• _Dataset extract_:
--- Start ---
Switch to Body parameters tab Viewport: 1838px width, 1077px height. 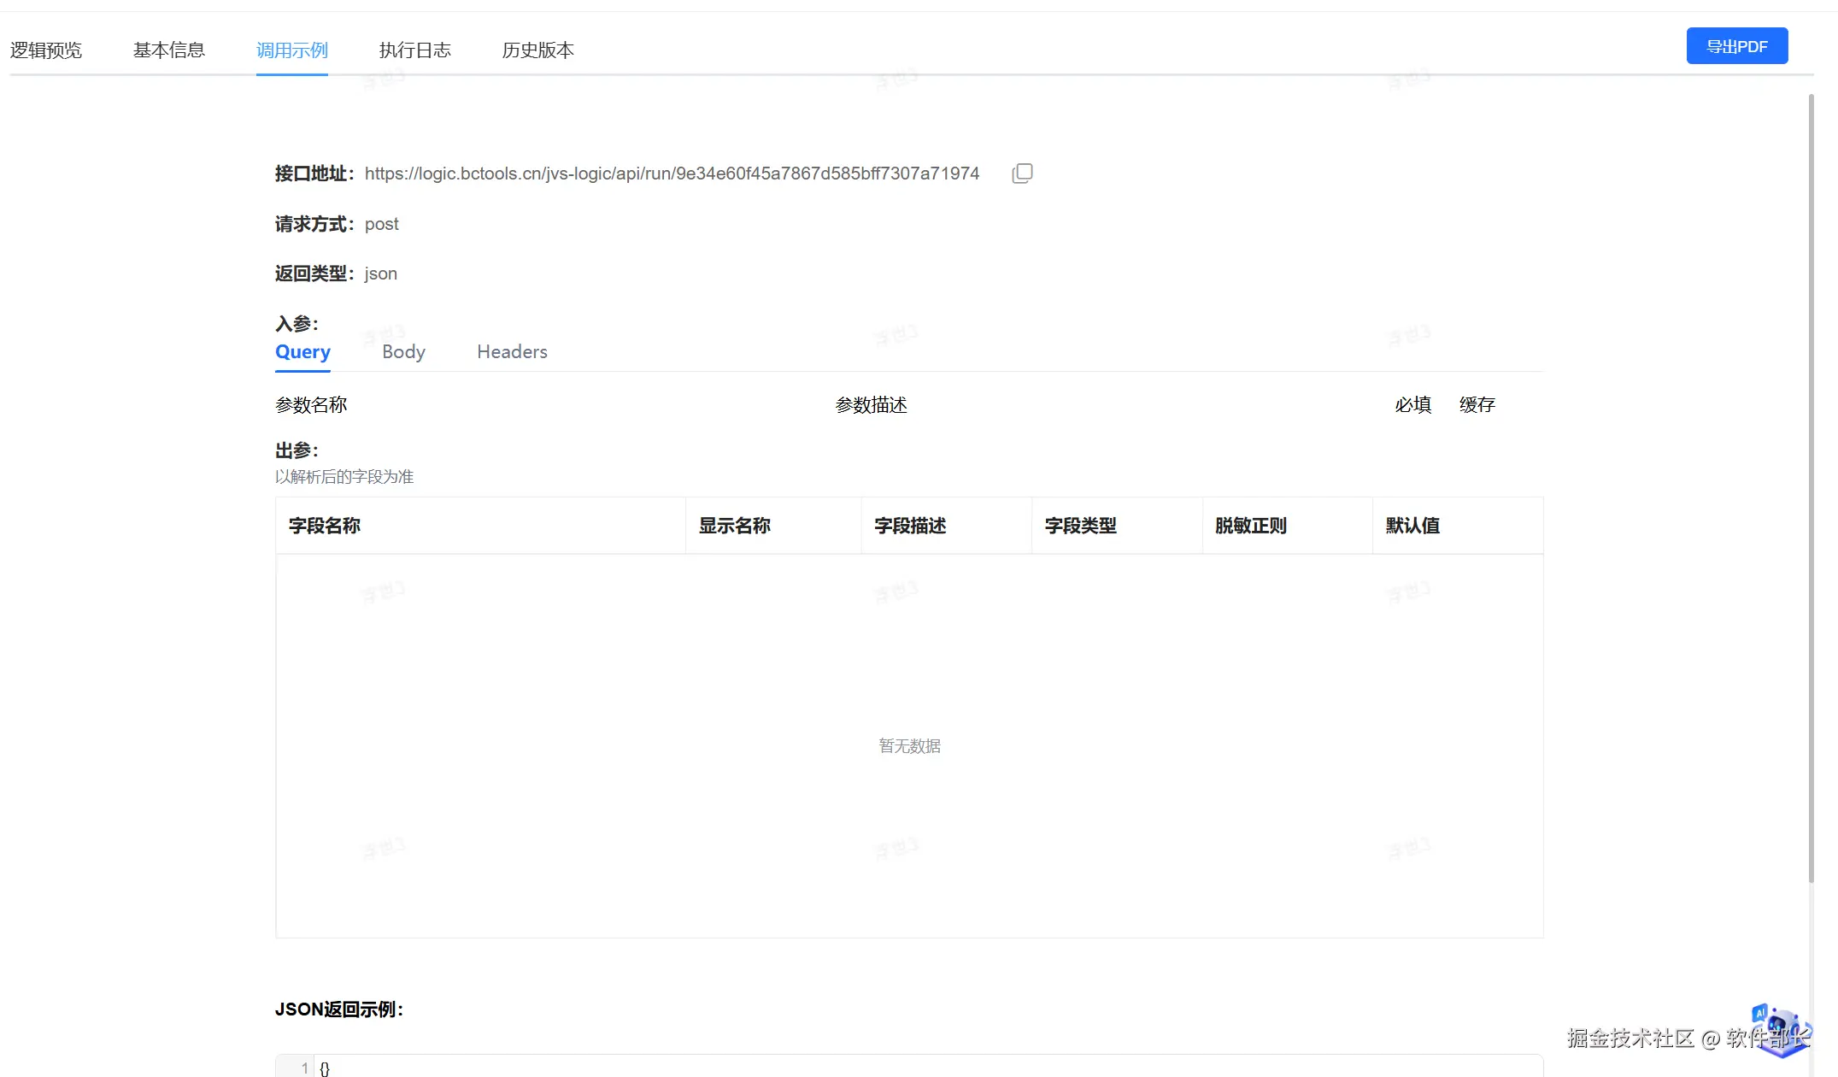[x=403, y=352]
--- End ---
--- Start ---
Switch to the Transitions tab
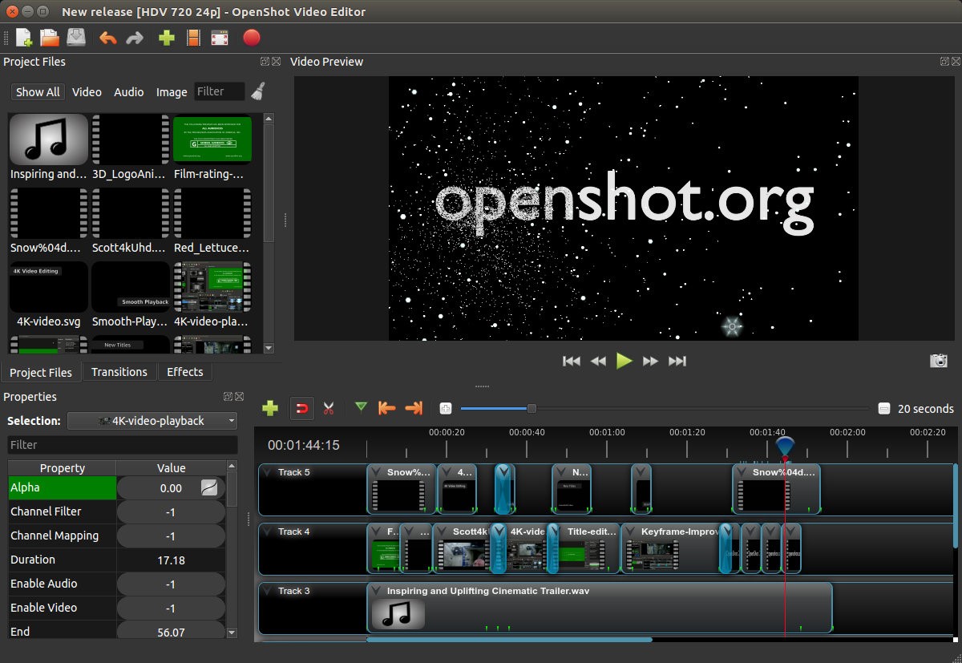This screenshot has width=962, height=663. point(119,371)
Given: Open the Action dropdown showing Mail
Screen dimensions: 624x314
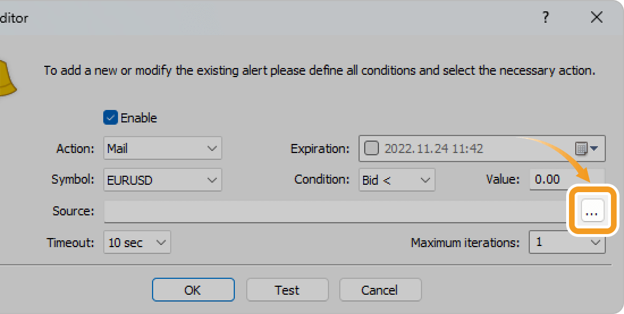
--- End ---
• _Required work_: Rewrite the lines starting at the one containing "Given: Open the Action dropdown showing Mail" and ending at the one containing "Screen dimensions: 624x314" as a Markdown table. Use the columns "Row" and "Line", and skip any blank lines.

• _Written answer_:
| Row | Line |
|---|---|
| 1 | Given: Open the Action dropdown showing Mail |
| 2 | Screen dimensions: 624x314 |